Tasks to perform:
**a.** In the email thread about logging, how many rows does the example table hold?
**b.** Identify every line in the entries that contains the word "agent" and copy each one out.

Passage provided:
++++++++
2003-07-09 Thread Rudi Starcevic
Achilleus,

Thanks - I'll look into that.

Cheers
Regards
Rudi.

> Rudi, i would suggest using a proved framework
> for logging.
> 
> Why dont you try to build a function in PHP
> that acts as syslog.
> .i.e you have
> facility (name of your app/page)
> priority (usually e.g. info in your case)
> action (what to do with the message, file, apache log, pgsql insert 
> etc..)
> 
> Then in your calling function you specify facility,priority,your 
> message, and the previous table is consulted as to which action to take.
> 
> In your message you could put in as ::text the numbers you want.
> 
> For instance if the page is named foo.php, then
> the facility would be foo.php-impression,
> foo.php-click.
> 
> So you only call a php function.
> 
> On Wed, 9 Jul 2003, Rudi Starcevic wrote:
> 
> > Thanks Achilleus,
> > 
> > I know there's a couple of ways I could do this.
> > 
> > In my first email I can see a senario of 1 select plus 100 inserts.
> > 
> > Another may be 1 select plus 1 insert.
> > For example;
> > In a table of 3000 rows a user submits a query which returns 100 rows.
> > I could loop through the result set and build a string of id's ( 
> > 1,2,5,7,8,9,44,22 etc ) and
> > make one insert into a logging table of the entire string.
++++++++
Record extracts:

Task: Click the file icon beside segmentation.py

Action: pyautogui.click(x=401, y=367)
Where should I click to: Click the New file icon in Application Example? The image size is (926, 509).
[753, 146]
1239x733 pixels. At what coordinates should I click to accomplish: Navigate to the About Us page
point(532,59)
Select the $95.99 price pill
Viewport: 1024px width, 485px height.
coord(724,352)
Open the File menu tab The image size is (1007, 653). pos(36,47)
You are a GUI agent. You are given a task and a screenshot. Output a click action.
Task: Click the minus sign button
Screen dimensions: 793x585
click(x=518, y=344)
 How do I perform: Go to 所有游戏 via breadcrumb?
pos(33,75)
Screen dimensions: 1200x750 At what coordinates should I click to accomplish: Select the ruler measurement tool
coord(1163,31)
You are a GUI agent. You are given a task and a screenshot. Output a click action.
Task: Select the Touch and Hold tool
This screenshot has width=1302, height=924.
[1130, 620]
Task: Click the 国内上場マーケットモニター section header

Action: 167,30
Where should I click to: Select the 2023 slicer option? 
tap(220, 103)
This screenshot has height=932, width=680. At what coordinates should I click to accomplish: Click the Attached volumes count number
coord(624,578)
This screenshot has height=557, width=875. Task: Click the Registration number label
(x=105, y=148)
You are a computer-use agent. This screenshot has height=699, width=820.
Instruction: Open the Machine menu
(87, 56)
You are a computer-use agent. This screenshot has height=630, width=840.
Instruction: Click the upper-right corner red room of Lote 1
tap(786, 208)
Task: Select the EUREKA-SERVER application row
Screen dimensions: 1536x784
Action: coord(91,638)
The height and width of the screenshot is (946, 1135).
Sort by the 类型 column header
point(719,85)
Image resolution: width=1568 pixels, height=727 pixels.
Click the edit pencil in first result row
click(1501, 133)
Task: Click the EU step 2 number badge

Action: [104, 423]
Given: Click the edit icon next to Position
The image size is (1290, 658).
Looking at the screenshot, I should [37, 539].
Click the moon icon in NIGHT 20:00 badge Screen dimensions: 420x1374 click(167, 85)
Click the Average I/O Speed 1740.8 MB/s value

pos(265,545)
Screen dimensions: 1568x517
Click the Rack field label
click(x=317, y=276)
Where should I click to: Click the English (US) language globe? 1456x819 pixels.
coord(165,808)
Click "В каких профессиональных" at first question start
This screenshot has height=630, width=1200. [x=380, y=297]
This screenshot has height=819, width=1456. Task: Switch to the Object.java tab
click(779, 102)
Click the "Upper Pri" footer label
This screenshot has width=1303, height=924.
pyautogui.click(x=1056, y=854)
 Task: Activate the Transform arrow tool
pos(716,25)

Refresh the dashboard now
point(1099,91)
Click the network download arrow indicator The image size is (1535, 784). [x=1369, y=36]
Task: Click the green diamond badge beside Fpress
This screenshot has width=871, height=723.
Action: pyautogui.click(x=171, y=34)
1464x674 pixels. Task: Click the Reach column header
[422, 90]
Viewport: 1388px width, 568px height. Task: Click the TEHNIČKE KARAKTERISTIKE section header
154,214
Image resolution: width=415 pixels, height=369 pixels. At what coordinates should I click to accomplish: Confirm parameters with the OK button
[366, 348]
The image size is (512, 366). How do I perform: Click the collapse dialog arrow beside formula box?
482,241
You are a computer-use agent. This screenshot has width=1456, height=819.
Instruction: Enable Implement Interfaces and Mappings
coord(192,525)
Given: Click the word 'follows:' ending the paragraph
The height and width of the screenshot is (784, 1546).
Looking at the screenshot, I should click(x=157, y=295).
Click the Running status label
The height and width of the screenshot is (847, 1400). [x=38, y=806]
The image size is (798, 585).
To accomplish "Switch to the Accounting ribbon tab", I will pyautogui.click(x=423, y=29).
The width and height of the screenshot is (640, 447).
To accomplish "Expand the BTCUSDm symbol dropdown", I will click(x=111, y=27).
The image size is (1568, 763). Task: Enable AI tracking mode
++++++++
Exercise results:
**a.** 3000 rows.

**b.**
You are a GUI agent. You are given a task and a screenshot. Output a click action.
You are a GUI agent. You are given a task and a screenshot. Output a click action.
You are a computer-use agent. This screenshot has height=699, width=820.
You are a computer-use agent. This screenshot has height=630, width=840.
You are a computer-use agent. This screenshot has width=1456, height=819.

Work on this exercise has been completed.